Classée zone Europe par l’OMS, l’industrie pharmaceutique marocaine couvre environ 70 % de la demande nationale et exporte près de 10 % vers l’Afrique subsaharienne, certains pays européens et des pays du Golfe, générant un chiffre d’affaires annuel d’à peu près 3 milliards de dinars.
Motivé par sa progression fulgurante, le secteur redouble d’efforts pour conquérir de nouveaux marchés et atteindre les 40 % de taux d’exportation. Comptant 350 millions d’habitants et véritable manne pour cette industrie, l’Afrique de l’Ouest est une des zones ciblées et plusieurs laboratoires y consolident leur présence.

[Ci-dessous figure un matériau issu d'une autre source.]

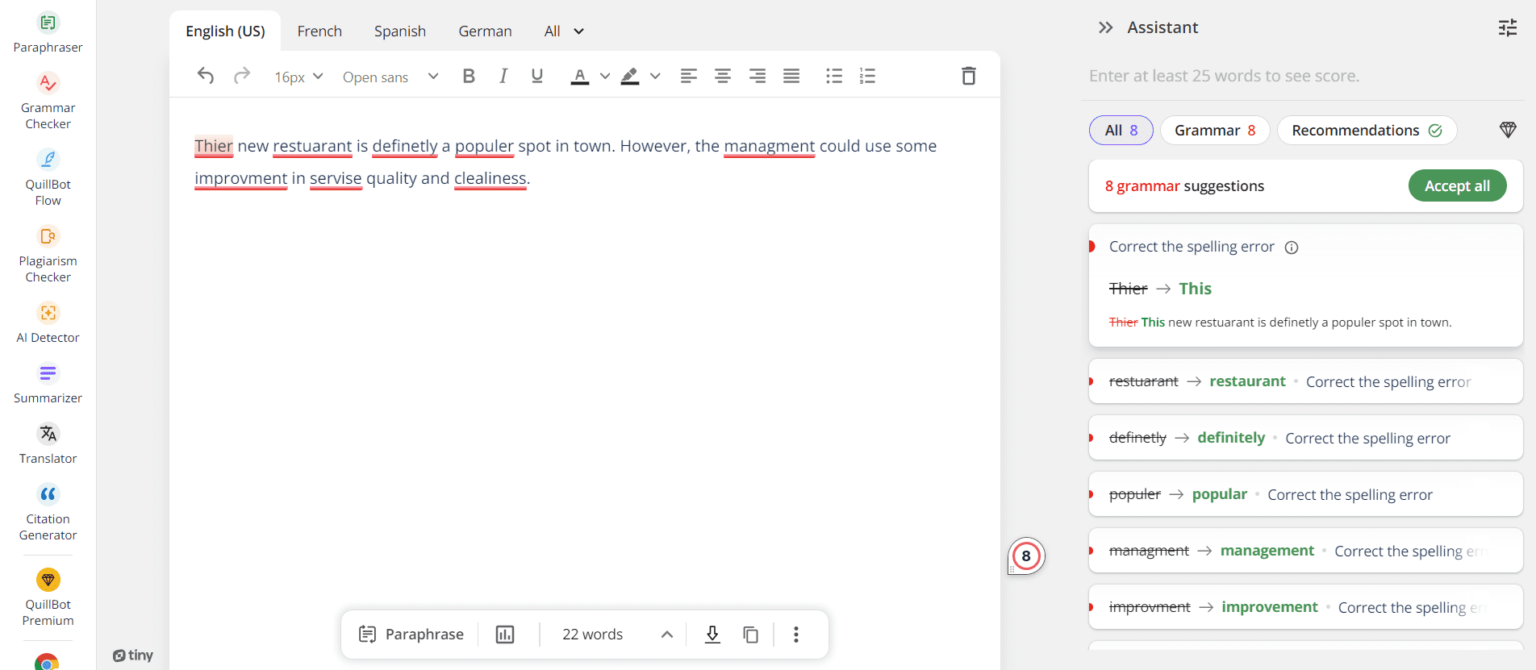Open the font family dropdown showing Open sans
The height and width of the screenshot is (670, 1536).
click(x=390, y=76)
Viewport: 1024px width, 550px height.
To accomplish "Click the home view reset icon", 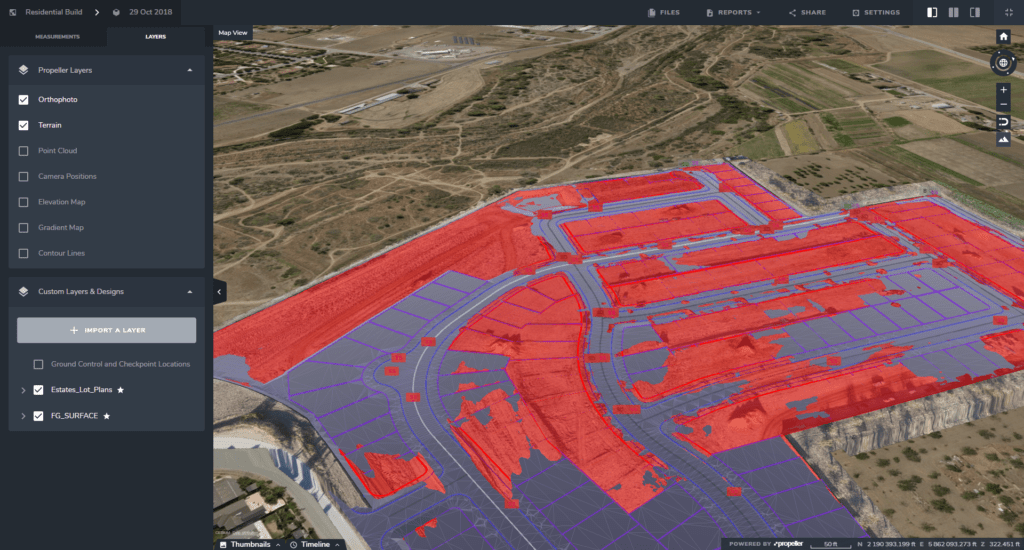I will [1003, 36].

Ainsi, Sothéma a inauguré, en 2013, son unité de fabrication de médicaments au Sénégal. Pharma 5 compte parmi les plus gros industriels internationaux du secteur, ce dernier écoulant ses produits dans 36 pays d’Afrique et visant l’Afrique anglophone et l’Europe de l’Est. En outre et à l’occasion de la dernière tournée du Roi en Afrique, un mémorandum d’entente a été signé entre la Côte d’Ivoire et Cooper Pharma Maroc pour la réalisation d’une unité industrielle de production de médicaments, sans compter les autorisations obtenues pour le Mali, le Gabon et le Sénégal. Laprophan réalise également de bonnes performances dans les pays africains et entend s’investir davantage dans les pays d’Afrique de l’Est.